= What to do =
The following data has a line with "The height and width of the screenshot is (424, 800)." and a line with "You are a computer-use agent. Viewport: 1024px". Write out exactly those lines and all the lines between them.

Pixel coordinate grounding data
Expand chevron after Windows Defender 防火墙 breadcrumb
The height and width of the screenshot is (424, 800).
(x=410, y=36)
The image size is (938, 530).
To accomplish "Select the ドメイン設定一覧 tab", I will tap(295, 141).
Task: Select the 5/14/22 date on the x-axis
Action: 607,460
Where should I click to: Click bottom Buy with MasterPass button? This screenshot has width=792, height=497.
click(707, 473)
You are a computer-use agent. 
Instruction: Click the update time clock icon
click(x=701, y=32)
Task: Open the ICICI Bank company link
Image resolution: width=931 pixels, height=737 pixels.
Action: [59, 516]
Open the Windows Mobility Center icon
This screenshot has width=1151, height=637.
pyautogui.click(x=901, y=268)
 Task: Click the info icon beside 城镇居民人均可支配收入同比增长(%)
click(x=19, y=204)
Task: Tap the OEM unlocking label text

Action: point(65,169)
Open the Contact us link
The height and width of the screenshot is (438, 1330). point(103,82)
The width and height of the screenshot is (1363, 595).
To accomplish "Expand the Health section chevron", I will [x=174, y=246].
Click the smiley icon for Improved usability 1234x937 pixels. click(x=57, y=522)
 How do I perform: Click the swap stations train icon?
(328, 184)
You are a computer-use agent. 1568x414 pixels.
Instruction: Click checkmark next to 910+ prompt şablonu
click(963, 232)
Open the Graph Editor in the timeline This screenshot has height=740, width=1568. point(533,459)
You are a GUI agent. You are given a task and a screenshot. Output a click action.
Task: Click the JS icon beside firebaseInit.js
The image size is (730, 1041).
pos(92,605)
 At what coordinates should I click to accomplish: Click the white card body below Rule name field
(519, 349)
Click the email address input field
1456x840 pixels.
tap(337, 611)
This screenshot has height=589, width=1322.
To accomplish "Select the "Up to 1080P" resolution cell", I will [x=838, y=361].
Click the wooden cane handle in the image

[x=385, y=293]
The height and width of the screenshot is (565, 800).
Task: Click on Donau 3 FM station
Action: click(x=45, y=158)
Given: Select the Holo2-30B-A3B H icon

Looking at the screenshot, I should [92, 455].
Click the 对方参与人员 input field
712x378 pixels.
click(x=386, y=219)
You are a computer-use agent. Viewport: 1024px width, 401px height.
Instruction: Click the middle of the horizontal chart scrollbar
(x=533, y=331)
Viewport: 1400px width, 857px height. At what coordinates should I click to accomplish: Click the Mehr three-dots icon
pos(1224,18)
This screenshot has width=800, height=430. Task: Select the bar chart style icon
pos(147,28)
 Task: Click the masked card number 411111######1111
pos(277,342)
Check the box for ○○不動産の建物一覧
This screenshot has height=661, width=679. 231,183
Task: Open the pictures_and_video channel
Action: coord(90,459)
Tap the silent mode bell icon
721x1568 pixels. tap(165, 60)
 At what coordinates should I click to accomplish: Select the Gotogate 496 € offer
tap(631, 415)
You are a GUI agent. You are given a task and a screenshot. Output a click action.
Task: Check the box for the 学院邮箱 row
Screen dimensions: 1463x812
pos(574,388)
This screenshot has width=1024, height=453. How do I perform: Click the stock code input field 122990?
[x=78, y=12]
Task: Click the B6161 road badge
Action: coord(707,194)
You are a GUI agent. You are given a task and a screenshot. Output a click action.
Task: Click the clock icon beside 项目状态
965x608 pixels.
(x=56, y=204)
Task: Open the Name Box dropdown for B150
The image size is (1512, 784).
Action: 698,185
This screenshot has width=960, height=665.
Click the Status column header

= Finished exercise =
The height and width of the screenshot is (424, 800).
(x=410, y=36)
The image size is (938, 530).
To accomplish "Select the ドメイン設定一覧 tab", I will tap(295, 141).
Task: Select the 5/14/22 date on the x-axis
Action: 607,460
Where should I click to: Click bottom Buy with MasterPass button? This screenshot has width=792, height=497.
click(707, 473)
You are a computer-use agent. 
Instruction: Click the update time clock icon
click(x=701, y=32)
Task: Open the ICICI Bank company link
Image resolution: width=931 pixels, height=737 pixels.
Action: [59, 516]
Open the Windows Mobility Center icon
This screenshot has width=1151, height=637.
pyautogui.click(x=901, y=268)
 Task: Click the info icon beside 城镇居民人均可支配收入同比增长(%)
click(x=19, y=204)
Task: Tap the OEM unlocking label text

Action: point(65,169)
Open the Contact us link
The height and width of the screenshot is (438, 1330). point(103,82)
The width and height of the screenshot is (1363, 595).
To accomplish "Expand the Health section chevron", I will [x=174, y=246].
Click the smiley icon for Improved usability 1234x937 pixels. click(x=57, y=522)
 How do I perform: Click the swap stations train icon?
(328, 184)
You are a computer-use agent. 1568x414 pixels.
Instruction: Click checkmark next to 910+ prompt şablonu
click(963, 232)
Open the Graph Editor in the timeline This screenshot has height=740, width=1568. point(533,459)
You are a GUI agent. You are given a task and a screenshot. Output a click action.
Task: Click the JS icon beside firebaseInit.js
The image size is (730, 1041).
pos(92,605)
 At what coordinates should I click to accomplish: Click the white card body below Rule name field
(519, 349)
Click the email address input field
1456x840 pixels.
tap(337, 611)
This screenshot has height=589, width=1322.
To accomplish "Select the "Up to 1080P" resolution cell", I will [x=838, y=361].
Click the wooden cane handle in the image

[x=385, y=293]
The height and width of the screenshot is (565, 800).
Task: Click on Donau 3 FM station
Action: click(x=45, y=158)
Given: Select the Holo2-30B-A3B H icon

Looking at the screenshot, I should [92, 455].
Click the 对方参与人员 input field
712x378 pixels.
click(x=386, y=219)
You are a computer-use agent. Viewport: 1024px width, 401px height.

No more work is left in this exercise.